In 2026, I want us to deliver more end-to-end, complex research & development capabilities for our users. Needs assessments is the first of many examples we hope to ship this year.
Instead of relying on users to know exactly what to ask, future iterations of the platform will help determine which questions matter in the first place, run the necessary analyses, and deliver outputs that are usable for real-world decision-making.
As Bogdan explained, “Somebody might come in and say, ‘I need to better understand the communities that I have.’ There isn’t one question built in there. There are hundreds of questions.”
Thinqpoint is also exploring ways to meet users where they already work, whether that's integrating with messaging platforms or experimenting with multimodal interfaces like voice and video.

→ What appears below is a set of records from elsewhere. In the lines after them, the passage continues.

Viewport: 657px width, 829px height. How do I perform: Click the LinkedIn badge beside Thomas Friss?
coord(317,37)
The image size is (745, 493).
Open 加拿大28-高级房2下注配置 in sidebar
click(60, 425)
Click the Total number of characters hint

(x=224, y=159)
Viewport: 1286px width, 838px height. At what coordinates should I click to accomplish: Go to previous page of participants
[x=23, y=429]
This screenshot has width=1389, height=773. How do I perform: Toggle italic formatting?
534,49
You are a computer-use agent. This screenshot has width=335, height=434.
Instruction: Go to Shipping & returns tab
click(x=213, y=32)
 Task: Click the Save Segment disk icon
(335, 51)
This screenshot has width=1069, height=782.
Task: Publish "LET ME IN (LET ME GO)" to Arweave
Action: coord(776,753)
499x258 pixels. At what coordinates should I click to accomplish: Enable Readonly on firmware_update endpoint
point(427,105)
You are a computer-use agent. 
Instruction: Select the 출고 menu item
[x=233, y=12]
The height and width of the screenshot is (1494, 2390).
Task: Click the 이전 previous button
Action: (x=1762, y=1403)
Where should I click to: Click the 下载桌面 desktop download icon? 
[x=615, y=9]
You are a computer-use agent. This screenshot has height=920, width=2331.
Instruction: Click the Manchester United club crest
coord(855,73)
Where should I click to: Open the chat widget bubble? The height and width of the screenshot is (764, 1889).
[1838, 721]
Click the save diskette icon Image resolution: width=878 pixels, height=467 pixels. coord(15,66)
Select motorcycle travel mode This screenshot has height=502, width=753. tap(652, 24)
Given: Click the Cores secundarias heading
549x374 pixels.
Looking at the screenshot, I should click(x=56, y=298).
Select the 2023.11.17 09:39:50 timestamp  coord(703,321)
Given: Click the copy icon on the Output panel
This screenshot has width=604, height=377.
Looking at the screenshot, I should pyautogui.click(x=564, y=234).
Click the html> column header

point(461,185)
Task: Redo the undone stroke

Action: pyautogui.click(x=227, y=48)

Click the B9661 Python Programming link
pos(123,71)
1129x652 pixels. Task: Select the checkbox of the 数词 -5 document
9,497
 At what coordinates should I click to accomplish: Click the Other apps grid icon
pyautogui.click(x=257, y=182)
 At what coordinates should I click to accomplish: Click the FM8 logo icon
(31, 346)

At the same time, Bogdan is preparing the platform for deeper use of sensitive data, including PHI and PII, as Thinqpoint expands into more advanced healthcare use cases. The architectural decisions made today are intentionally designed to support that future without requiring major rework.
Security was a key factor in choosing Agno from the start. With Agno, security and privacy are built into the architecture. The user data stays fully within Thinqpoint’s environment. So, Thinqpoint has the foundation to handle PHI and PII when the time comes. That wouldn't be possible with a framework that routes data through external systems. Bogdan explained: "The choices we're making now in terms of the platform we use and how we implement it are going to be critical when we start onboarding PHI, PII, or other types of sensitive information."
Ultimately, Bogdan and Thinqpoint are building an AI system that doesn't just respond to questions but actively supports understanding, strategy, and action for organizations on the front lines of community health. It's exactly what democratizing access to advanced intelligence looks like in practice.